_What the exercise asks_
In the listing below, start your output at the line with "Screen dimensions: 791x488" and end it after the line with "Click the Sensor header in the data table", copying every line exactly.

_Entries shown_
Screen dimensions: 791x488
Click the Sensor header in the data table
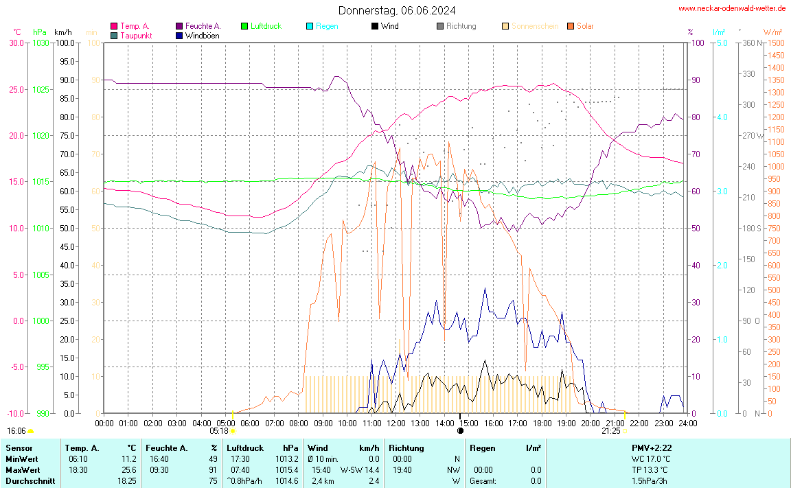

...

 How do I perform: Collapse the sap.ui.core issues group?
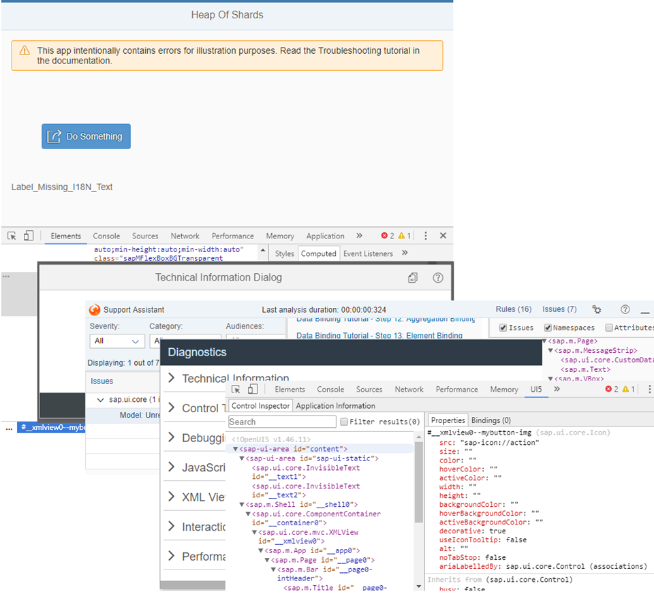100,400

* * *

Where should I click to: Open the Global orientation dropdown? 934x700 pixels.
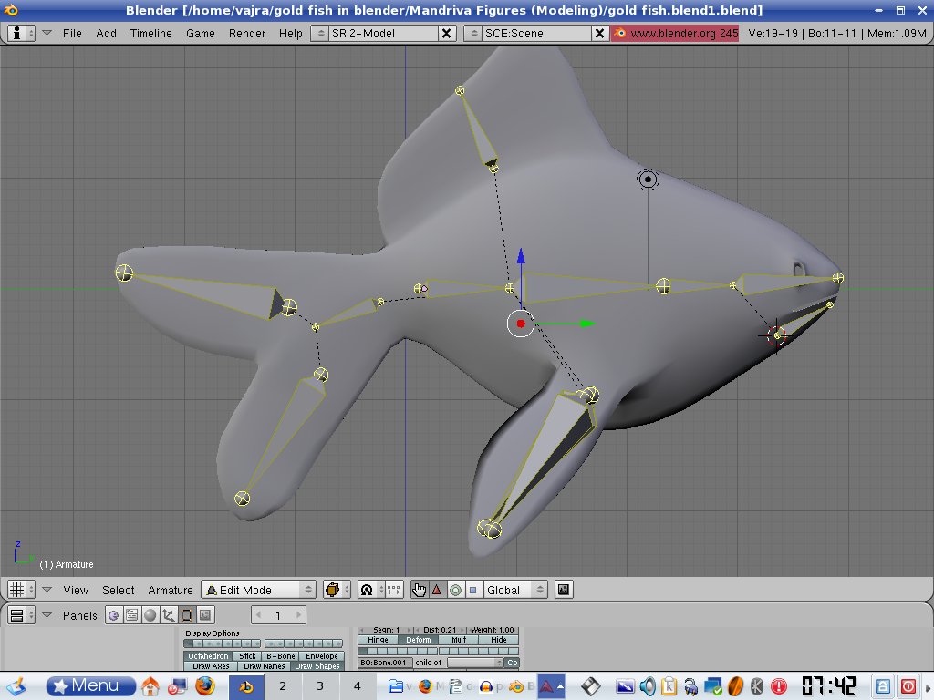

_Written solution_
Screen dimensions: 791x488
Click the Sensor header in the data table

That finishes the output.